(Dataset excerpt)
··········

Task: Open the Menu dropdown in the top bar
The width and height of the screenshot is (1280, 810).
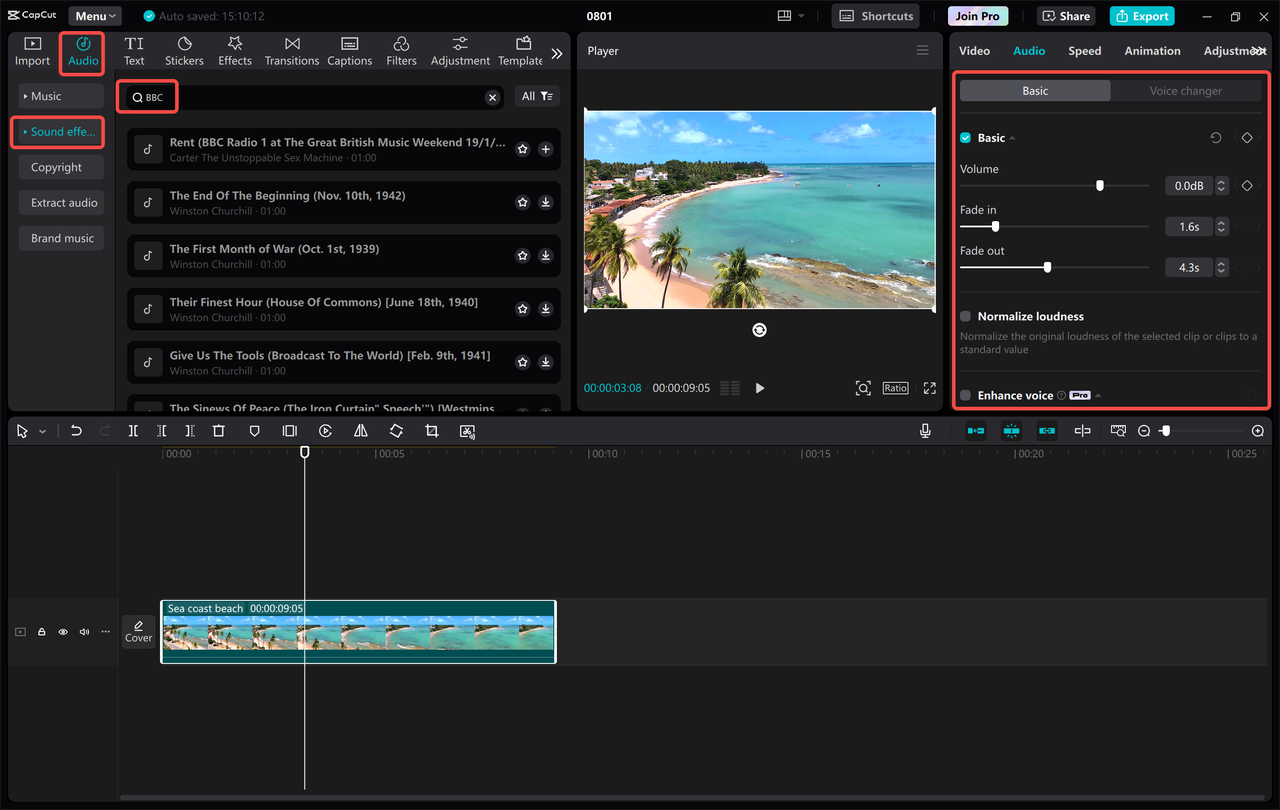Action: [x=94, y=15]
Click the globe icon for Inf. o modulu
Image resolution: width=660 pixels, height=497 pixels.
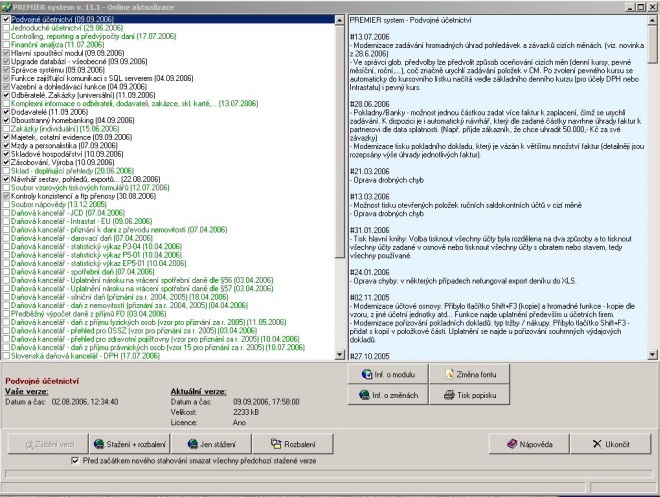[x=366, y=375]
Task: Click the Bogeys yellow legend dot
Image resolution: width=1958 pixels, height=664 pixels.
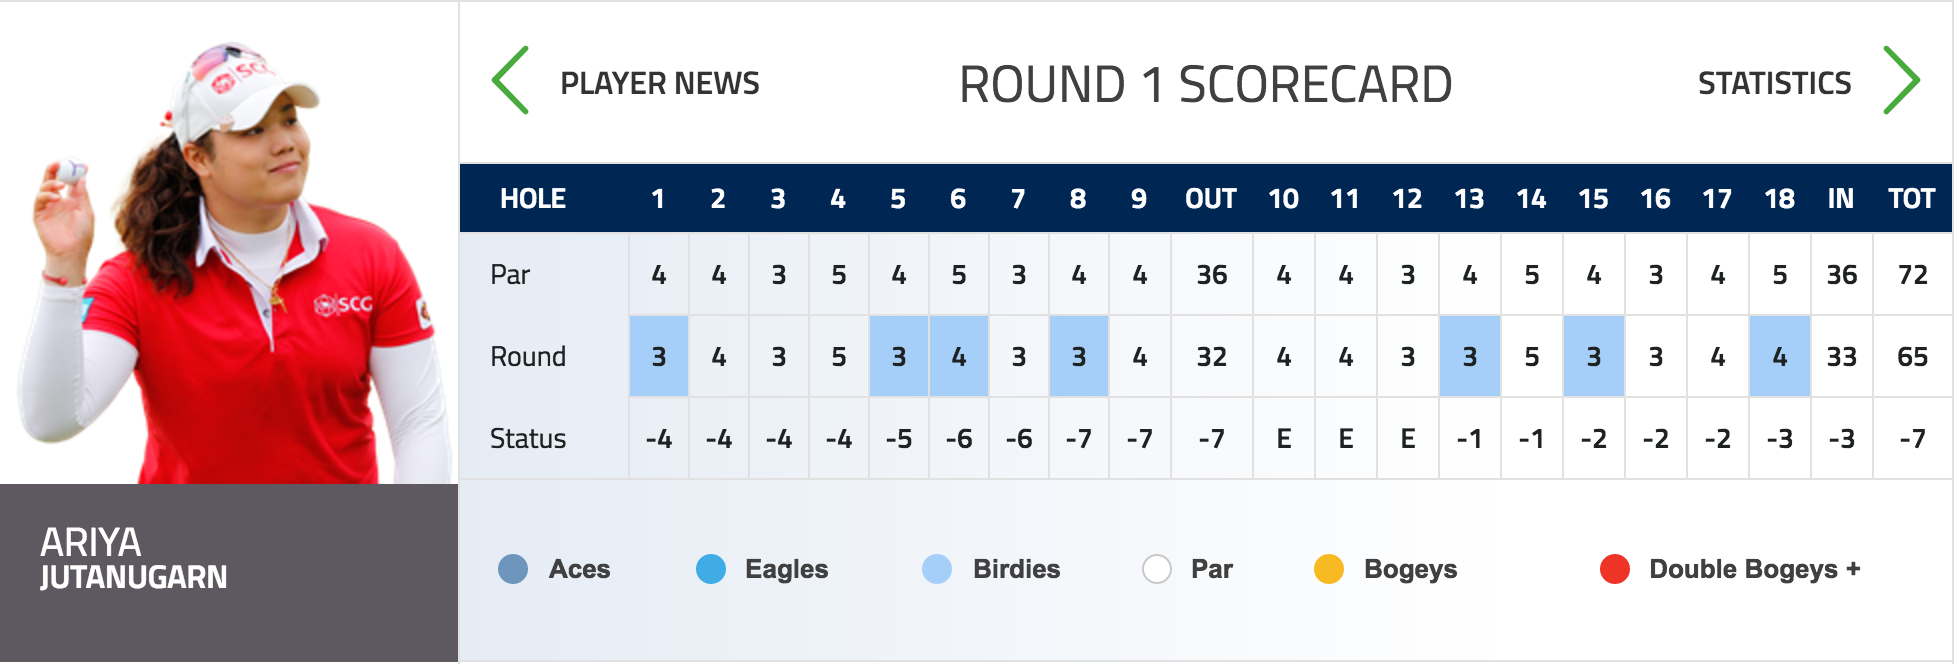Action: tap(1329, 569)
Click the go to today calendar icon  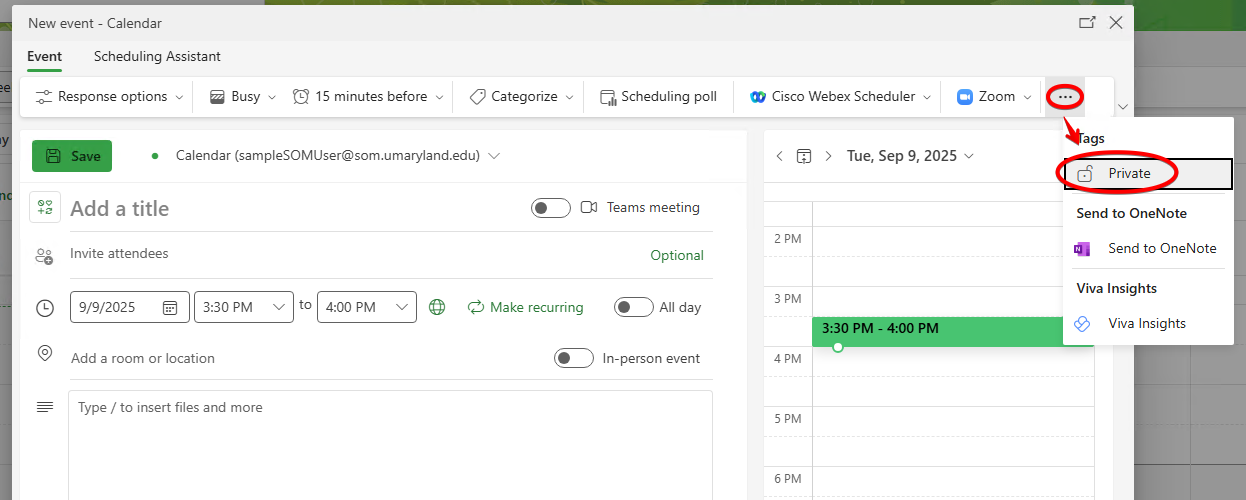pos(803,156)
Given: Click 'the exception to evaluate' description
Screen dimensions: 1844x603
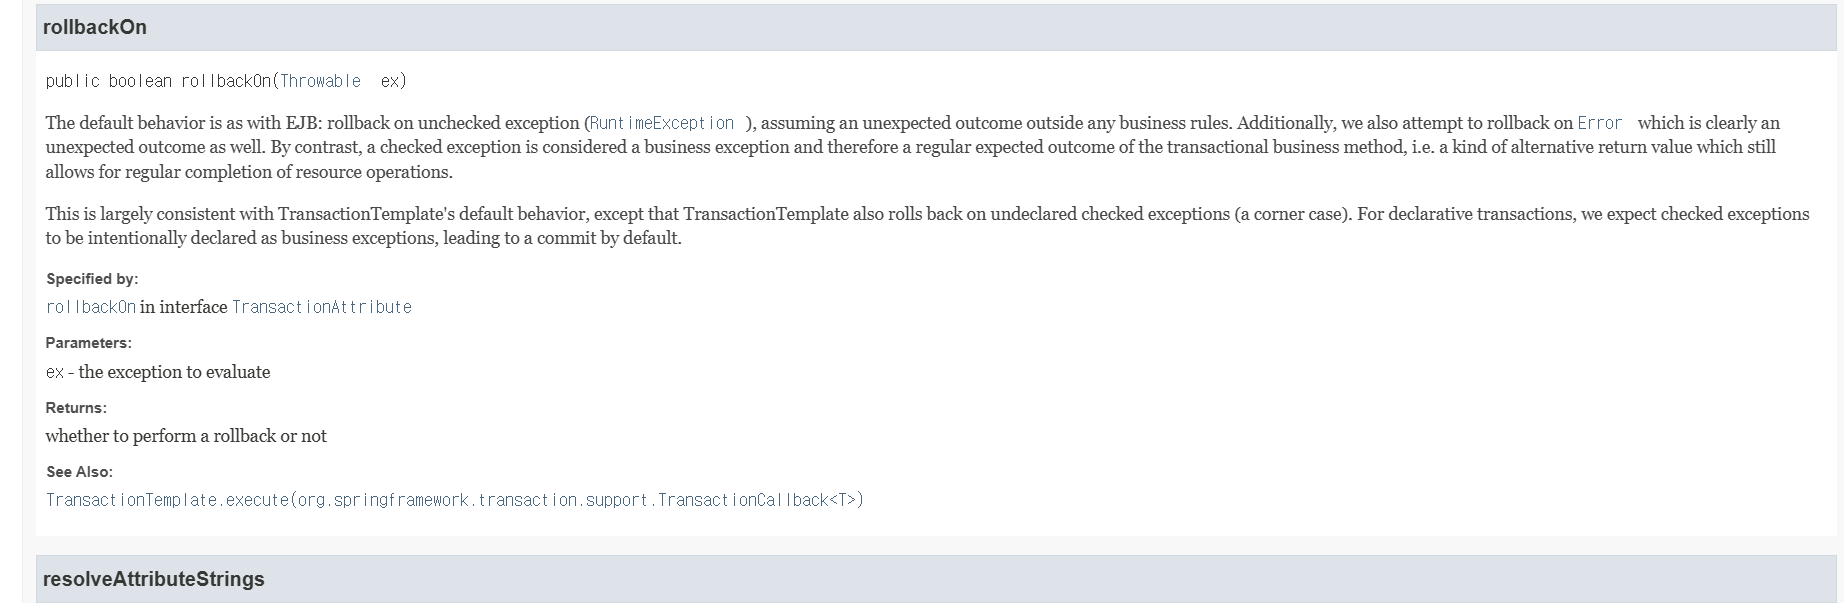Looking at the screenshot, I should click(174, 372).
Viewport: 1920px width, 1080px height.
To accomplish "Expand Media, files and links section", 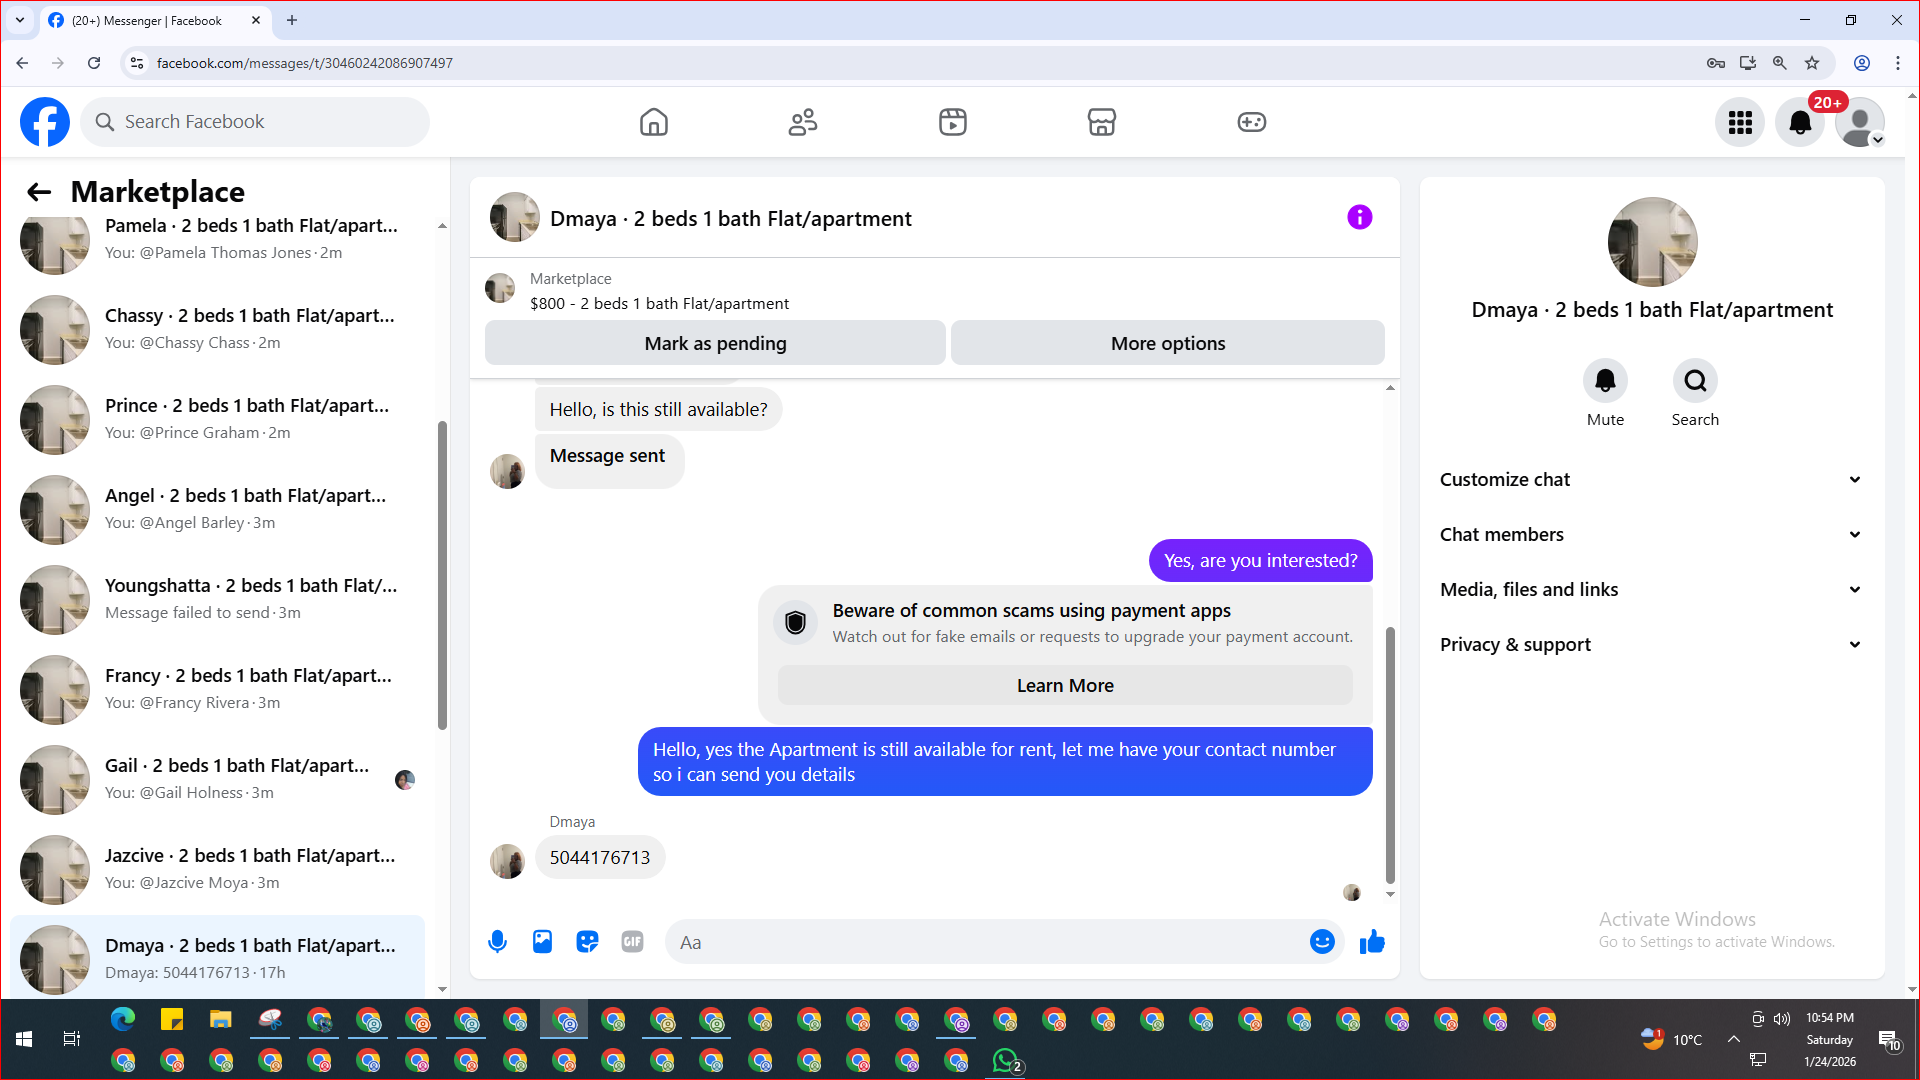I will coord(1651,589).
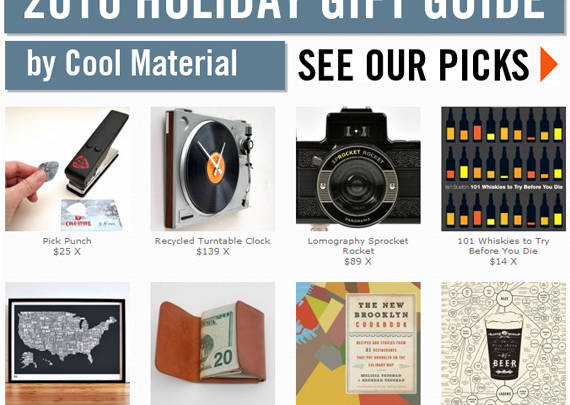Click the X next to $139 price
This screenshot has width=570, height=405.
point(226,252)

··········

## Task to carry out
Quote the stretch of entries from the start through the line that contains "[x=366, y=375]", keeping both ends. Leave the pictures out of your answer.

## Exercise result
Task: Open the Menu dropdown in the top bar
The width and height of the screenshot is (1280, 810).
Action: [x=94, y=15]
Click the globe icon for Inf. o modulu
Image resolution: width=660 pixels, height=497 pixels.
[x=366, y=375]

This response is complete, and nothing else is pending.